> Task objective: In the listing that follows, the lines starting at the one containing "Click the CORRECT ANSWERS column header" and ending at the one containing "Click the Rebuild traffic light icon" are to be returned exactly, both boundary lines included, and no others.

> Provided data:

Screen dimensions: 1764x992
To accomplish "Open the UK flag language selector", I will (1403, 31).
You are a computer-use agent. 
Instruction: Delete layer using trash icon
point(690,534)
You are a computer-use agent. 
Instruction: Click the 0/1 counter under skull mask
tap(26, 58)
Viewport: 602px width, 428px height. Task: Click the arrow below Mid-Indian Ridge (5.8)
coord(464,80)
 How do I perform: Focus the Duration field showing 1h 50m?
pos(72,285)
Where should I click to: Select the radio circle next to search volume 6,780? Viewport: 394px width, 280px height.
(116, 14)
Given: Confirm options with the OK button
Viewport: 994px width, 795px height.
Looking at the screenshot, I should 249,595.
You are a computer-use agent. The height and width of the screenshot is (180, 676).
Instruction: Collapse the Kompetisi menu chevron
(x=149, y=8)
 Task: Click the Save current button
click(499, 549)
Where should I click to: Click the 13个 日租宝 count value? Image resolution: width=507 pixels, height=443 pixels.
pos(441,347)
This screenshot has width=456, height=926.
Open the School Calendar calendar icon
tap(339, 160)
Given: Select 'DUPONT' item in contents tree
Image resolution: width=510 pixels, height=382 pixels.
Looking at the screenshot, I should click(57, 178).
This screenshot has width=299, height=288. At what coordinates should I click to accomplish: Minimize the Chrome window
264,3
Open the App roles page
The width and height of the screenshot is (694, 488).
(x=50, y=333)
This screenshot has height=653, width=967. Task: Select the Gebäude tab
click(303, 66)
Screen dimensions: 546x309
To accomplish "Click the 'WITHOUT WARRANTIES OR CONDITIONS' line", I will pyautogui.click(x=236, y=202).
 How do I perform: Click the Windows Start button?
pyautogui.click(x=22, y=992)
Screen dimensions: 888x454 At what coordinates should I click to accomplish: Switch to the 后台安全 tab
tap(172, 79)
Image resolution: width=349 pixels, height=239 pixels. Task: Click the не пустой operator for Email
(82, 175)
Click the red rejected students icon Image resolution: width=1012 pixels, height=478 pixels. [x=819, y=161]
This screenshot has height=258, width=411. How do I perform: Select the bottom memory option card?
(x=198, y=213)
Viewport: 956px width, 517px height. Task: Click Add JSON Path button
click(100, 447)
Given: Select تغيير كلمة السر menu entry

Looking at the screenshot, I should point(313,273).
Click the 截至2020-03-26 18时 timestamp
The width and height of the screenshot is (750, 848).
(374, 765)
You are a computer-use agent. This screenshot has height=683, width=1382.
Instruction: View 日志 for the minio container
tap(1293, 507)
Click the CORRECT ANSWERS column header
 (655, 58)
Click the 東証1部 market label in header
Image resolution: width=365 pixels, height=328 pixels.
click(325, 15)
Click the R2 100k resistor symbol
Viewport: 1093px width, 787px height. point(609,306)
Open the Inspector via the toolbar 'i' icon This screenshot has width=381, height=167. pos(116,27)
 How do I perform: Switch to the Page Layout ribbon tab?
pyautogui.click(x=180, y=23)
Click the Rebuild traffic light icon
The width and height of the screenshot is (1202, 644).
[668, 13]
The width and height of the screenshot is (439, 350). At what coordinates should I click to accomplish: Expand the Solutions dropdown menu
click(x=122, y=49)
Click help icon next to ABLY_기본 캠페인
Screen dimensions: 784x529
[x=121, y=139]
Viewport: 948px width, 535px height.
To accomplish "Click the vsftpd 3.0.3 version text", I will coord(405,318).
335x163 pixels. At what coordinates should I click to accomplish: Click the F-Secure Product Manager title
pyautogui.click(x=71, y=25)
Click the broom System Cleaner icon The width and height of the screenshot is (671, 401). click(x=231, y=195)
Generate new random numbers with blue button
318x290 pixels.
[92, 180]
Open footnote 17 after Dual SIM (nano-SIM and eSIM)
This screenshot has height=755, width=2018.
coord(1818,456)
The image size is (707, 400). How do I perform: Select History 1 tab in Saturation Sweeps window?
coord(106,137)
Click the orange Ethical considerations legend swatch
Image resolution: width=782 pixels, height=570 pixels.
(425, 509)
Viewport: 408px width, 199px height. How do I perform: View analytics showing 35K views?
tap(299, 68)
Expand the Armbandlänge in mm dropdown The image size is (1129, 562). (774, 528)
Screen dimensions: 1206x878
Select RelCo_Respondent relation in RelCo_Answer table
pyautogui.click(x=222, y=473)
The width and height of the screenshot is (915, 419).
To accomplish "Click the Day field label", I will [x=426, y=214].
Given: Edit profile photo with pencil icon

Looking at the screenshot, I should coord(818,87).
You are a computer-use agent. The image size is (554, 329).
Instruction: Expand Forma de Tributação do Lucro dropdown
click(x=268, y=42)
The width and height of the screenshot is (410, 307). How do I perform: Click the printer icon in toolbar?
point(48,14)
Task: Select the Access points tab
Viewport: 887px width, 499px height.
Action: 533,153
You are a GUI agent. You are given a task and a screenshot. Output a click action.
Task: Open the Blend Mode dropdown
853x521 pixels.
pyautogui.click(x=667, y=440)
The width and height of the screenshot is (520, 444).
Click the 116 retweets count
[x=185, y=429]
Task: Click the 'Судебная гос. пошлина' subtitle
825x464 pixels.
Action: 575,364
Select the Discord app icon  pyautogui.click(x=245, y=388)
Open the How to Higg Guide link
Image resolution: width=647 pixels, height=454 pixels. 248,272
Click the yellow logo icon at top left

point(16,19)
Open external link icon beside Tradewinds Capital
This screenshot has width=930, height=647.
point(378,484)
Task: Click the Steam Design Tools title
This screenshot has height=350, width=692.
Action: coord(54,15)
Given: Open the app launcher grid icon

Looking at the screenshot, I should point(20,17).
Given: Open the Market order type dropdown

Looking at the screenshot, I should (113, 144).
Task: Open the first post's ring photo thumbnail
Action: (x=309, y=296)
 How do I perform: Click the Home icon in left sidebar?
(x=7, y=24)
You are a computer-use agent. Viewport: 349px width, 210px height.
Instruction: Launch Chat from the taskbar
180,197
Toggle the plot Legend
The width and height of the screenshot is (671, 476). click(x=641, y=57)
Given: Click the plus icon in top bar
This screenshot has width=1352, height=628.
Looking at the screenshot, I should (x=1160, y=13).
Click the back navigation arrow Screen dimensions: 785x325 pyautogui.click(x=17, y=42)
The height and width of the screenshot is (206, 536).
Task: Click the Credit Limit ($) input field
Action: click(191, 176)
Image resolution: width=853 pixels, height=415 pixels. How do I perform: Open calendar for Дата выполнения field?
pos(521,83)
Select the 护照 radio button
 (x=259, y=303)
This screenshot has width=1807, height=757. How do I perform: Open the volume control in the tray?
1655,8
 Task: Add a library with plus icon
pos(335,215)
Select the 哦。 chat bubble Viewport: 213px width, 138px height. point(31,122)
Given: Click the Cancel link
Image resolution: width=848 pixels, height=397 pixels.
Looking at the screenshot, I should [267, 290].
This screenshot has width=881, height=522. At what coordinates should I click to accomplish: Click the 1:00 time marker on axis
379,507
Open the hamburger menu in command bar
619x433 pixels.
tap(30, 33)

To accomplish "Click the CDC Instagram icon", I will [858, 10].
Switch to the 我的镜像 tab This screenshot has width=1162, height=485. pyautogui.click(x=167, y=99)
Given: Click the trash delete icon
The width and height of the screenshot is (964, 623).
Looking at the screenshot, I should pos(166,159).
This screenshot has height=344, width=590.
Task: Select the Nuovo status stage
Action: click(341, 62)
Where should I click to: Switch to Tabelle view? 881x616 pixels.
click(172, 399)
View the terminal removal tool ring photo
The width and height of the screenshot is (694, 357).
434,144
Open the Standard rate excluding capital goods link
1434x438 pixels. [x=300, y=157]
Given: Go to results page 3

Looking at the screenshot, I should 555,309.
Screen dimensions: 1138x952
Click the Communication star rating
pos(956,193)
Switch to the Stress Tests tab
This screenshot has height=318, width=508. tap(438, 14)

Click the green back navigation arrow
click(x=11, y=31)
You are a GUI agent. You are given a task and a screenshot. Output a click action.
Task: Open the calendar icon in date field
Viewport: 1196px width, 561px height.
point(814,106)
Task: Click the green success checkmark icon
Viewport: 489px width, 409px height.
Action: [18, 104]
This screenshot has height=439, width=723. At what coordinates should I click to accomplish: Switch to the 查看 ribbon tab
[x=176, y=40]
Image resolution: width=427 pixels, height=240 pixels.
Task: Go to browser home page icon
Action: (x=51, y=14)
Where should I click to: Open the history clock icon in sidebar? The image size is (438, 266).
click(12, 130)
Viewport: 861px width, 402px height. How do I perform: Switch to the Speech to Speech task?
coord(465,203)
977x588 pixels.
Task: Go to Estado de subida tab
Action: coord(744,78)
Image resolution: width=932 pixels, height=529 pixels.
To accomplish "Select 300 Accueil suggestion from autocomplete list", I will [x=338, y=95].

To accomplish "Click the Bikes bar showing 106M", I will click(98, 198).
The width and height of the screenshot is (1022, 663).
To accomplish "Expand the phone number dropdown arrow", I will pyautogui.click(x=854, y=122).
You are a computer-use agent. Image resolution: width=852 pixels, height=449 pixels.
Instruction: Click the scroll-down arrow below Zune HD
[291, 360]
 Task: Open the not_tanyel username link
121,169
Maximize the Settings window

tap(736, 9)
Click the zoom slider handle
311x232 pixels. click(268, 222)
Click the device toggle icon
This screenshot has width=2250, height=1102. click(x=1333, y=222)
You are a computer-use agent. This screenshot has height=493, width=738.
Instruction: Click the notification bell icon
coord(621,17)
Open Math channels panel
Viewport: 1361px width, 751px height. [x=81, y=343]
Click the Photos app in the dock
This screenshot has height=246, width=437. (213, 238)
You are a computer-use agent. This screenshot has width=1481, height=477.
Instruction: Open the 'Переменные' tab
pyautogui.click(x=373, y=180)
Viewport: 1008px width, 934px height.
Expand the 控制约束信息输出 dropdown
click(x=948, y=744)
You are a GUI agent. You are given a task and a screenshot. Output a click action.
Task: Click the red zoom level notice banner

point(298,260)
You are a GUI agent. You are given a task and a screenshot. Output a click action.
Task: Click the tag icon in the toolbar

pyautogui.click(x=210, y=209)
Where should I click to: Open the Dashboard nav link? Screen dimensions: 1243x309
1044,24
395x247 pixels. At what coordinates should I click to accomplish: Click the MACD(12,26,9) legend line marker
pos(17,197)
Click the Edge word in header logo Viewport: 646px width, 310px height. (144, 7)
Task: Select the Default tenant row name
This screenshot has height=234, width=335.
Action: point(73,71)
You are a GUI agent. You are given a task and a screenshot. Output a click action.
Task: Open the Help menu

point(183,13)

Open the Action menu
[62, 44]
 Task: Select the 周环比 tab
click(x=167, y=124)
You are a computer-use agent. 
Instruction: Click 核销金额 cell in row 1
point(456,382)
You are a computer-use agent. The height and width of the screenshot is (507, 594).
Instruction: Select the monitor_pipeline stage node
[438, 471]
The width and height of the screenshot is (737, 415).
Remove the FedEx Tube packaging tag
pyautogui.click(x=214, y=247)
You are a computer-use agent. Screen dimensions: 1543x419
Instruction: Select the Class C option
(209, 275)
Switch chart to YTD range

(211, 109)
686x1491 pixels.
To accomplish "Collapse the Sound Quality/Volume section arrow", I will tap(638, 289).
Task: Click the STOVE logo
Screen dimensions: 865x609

> Exercise answer:
Click the CORRECT ANSWERS column header
 (655, 58)
Click the 東証1部 market label in header
Image resolution: width=365 pixels, height=328 pixels.
click(325, 15)
Click the R2 100k resistor symbol
Viewport: 1093px width, 787px height. point(609,306)
Open the Inspector via the toolbar 'i' icon This screenshot has width=381, height=167. pos(116,27)
 How do I perform: Switch to the Page Layout ribbon tab?
pyautogui.click(x=180, y=23)
Click the Rebuild traffic light icon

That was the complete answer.